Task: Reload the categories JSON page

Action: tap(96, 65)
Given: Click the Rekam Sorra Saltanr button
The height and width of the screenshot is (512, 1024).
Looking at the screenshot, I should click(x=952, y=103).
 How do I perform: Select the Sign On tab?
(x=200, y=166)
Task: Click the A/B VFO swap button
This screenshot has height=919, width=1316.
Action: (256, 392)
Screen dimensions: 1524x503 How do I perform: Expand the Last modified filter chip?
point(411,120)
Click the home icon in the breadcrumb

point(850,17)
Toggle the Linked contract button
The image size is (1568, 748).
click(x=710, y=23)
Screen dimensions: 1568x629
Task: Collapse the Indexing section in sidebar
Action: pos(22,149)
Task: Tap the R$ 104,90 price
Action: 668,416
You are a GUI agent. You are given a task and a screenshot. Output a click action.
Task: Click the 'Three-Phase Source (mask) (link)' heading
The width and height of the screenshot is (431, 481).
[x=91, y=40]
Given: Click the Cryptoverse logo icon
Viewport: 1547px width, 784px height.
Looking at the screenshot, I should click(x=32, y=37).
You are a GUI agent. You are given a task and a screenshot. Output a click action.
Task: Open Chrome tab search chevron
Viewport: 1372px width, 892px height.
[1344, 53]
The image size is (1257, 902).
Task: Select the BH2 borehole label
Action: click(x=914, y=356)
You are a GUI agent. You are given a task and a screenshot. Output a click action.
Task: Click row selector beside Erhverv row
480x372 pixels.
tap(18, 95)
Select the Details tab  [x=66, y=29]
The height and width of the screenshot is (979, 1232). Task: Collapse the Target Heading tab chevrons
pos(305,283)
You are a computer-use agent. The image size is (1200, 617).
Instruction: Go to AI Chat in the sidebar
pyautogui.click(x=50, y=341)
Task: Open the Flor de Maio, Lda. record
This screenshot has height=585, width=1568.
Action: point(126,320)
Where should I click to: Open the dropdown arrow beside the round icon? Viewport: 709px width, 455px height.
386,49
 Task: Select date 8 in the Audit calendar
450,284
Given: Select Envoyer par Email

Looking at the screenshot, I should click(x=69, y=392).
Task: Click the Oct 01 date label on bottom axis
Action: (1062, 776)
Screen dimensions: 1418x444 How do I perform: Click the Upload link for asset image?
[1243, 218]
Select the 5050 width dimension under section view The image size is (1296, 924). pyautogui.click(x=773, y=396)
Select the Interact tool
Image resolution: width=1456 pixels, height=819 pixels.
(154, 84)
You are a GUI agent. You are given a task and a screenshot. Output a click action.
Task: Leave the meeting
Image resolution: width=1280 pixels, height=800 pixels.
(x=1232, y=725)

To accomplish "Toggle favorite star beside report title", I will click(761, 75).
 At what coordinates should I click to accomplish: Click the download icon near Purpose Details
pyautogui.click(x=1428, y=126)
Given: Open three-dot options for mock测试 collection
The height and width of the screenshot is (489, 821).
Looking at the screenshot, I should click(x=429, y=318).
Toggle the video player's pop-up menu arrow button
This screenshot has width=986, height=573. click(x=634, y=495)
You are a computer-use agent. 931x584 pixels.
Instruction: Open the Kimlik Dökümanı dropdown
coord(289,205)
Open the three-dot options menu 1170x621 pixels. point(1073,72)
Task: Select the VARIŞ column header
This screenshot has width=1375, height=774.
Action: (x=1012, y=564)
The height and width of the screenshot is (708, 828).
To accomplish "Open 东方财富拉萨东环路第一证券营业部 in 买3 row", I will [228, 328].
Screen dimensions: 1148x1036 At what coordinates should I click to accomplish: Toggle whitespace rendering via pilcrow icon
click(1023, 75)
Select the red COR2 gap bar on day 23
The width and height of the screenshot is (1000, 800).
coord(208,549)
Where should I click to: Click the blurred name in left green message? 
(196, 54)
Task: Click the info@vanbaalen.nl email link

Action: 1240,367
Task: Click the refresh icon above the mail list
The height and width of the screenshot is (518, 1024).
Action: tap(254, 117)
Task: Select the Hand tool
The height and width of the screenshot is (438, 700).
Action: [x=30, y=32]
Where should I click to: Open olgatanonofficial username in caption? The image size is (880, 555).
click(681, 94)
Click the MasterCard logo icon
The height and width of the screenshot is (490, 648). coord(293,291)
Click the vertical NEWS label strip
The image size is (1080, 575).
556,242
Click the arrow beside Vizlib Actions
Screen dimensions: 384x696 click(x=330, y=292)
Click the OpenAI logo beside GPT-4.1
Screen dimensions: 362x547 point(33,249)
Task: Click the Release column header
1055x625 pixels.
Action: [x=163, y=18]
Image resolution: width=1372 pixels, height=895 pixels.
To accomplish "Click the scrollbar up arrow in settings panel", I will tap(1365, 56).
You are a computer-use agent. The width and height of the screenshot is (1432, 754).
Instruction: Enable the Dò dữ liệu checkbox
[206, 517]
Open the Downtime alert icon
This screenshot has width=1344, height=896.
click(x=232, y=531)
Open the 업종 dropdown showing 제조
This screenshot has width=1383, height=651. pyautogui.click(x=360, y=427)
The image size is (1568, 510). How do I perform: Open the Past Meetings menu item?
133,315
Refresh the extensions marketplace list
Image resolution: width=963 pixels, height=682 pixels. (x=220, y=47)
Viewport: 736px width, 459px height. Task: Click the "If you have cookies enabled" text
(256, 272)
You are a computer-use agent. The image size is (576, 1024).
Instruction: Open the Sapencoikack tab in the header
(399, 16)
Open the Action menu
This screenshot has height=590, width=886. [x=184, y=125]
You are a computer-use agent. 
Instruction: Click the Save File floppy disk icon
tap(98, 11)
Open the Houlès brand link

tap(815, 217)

### Your instructions
Copy all of the data above verbatim.

### Complete response
Task: Reload the categories JSON page

Action: tap(96, 65)
Given: Click the Rekam Sorra Saltanr button
The height and width of the screenshot is (512, 1024).
Looking at the screenshot, I should click(x=952, y=103).
 How do I perform: Select the Sign On tab?
(x=200, y=166)
Task: Click the A/B VFO swap button
This screenshot has height=919, width=1316.
Action: (256, 392)
Screen dimensions: 1524x503 How do I perform: Expand the Last modified filter chip?
point(411,120)
Click the home icon in the breadcrumb

point(850,17)
Toggle the Linked contract button
The image size is (1568, 748).
click(x=710, y=23)
Screen dimensions: 1568x629
Task: Collapse the Indexing section in sidebar
Action: pos(22,149)
Task: Tap the R$ 104,90 price
Action: 668,416
You are a GUI agent. You are given a task and a screenshot. Output a click action.
Task: Click the 'Three-Phase Source (mask) (link)' heading
The width and height of the screenshot is (431, 481).
[x=91, y=40]
Given: Click the Cryptoverse logo icon
Viewport: 1547px width, 784px height.
Looking at the screenshot, I should click(x=32, y=37).
You are a GUI agent. You are given a task and a screenshot. Output a click action.
Task: Open Chrome tab search chevron
Viewport: 1372px width, 892px height.
[1344, 53]
The image size is (1257, 902).
Task: Select the BH2 borehole label
Action: click(x=914, y=356)
You are a GUI agent. You are given a task and a screenshot. Output a click action.
Task: Click row selector beside Erhverv row
480x372 pixels.
tap(18, 95)
Select the Details tab  [x=66, y=29]
The height and width of the screenshot is (979, 1232). Task: Collapse the Target Heading tab chevrons
pos(305,283)
You are a computer-use agent. The image size is (1200, 617).
Instruction: Go to AI Chat in the sidebar
pyautogui.click(x=50, y=341)
Task: Open the Flor de Maio, Lda. record
This screenshot has height=585, width=1568.
Action: point(126,320)
Where should I click to: Open the dropdown arrow beside the round icon? Viewport: 709px width, 455px height.
386,49
 Task: Select date 8 in the Audit calendar
450,284
Given: Select Envoyer par Email

Looking at the screenshot, I should click(x=69, y=392).
Task: Click the Oct 01 date label on bottom axis
Action: (1062, 776)
Screen dimensions: 1418x444 How do I perform: Click the Upload link for asset image?
[1243, 218]
Select the 5050 width dimension under section view The image size is (1296, 924). pyautogui.click(x=773, y=396)
Select the Interact tool
Image resolution: width=1456 pixels, height=819 pixels.
(154, 84)
You are a GUI agent. You are given a task and a screenshot. Output a click action.
Task: Leave the meeting
Image resolution: width=1280 pixels, height=800 pixels.
(x=1232, y=725)

To accomplish "Toggle favorite star beside report title", I will click(761, 75).
 At what coordinates should I click to accomplish: Click the download icon near Purpose Details
pyautogui.click(x=1428, y=126)
Given: Open three-dot options for mock测试 collection
The height and width of the screenshot is (489, 821).
Looking at the screenshot, I should click(x=429, y=318).
Toggle the video player's pop-up menu arrow button
This screenshot has width=986, height=573. click(x=634, y=495)
You are a computer-use agent. 931x584 pixels.
Instruction: Open the Kimlik Dökümanı dropdown
coord(289,205)
Open the three-dot options menu 1170x621 pixels. point(1073,72)
Task: Select the VARIŞ column header
This screenshot has width=1375, height=774.
Action: (x=1012, y=564)
The height and width of the screenshot is (708, 828).
To accomplish "Open 东方财富拉萨东环路第一证券营业部 in 买3 row", I will [228, 328].
Screen dimensions: 1148x1036 At what coordinates should I click to accomplish: Toggle whitespace rendering via pilcrow icon
click(1023, 75)
Select the red COR2 gap bar on day 23
The width and height of the screenshot is (1000, 800).
coord(208,549)
Where should I click to: Click the blurred name in left green message? 
(196, 54)
Task: Click the info@vanbaalen.nl email link

Action: 1240,367
Task: Click the refresh icon above the mail list
The height and width of the screenshot is (518, 1024).
Action: tap(254, 117)
Task: Select the Hand tool
The height and width of the screenshot is (438, 700).
Action: [x=30, y=32]
Where should I click to: Open olgatanonofficial username in caption? The image size is (880, 555).
click(681, 94)
Click the MasterCard logo icon
The height and width of the screenshot is (490, 648). coord(293,291)
Click the vertical NEWS label strip
The image size is (1080, 575).
556,242
Click the arrow beside Vizlib Actions
Screen dimensions: 384x696 click(x=330, y=292)
Click the OpenAI logo beside GPT-4.1
Screen dimensions: 362x547 point(33,249)
Task: Click the Release column header
1055x625 pixels.
Action: [x=163, y=18]
Image resolution: width=1372 pixels, height=895 pixels.
To accomplish "Click the scrollbar up arrow in settings panel", I will tap(1365, 56).
You are a computer-use agent. The width and height of the screenshot is (1432, 754).
Instruction: Enable the Dò dữ liệu checkbox
[206, 517]
Open the Downtime alert icon
This screenshot has width=1344, height=896.
click(x=232, y=531)
Open the 업종 dropdown showing 제조
This screenshot has width=1383, height=651. pyautogui.click(x=360, y=427)
The image size is (1568, 510). How do I perform: Open the Past Meetings menu item?
133,315
Refresh the extensions marketplace list
Image resolution: width=963 pixels, height=682 pixels. (x=220, y=47)
Viewport: 736px width, 459px height. Task: Click the "If you have cookies enabled" text
(256, 272)
You are a computer-use agent. The image size is (576, 1024).
Instruction: Open the Sapencoikack tab in the header
(399, 16)
Open the Action menu
This screenshot has height=590, width=886. [x=184, y=125]
You are a computer-use agent. 
Instruction: Click the Save File floppy disk icon
tap(98, 11)
Open the Houlès brand link

tap(815, 217)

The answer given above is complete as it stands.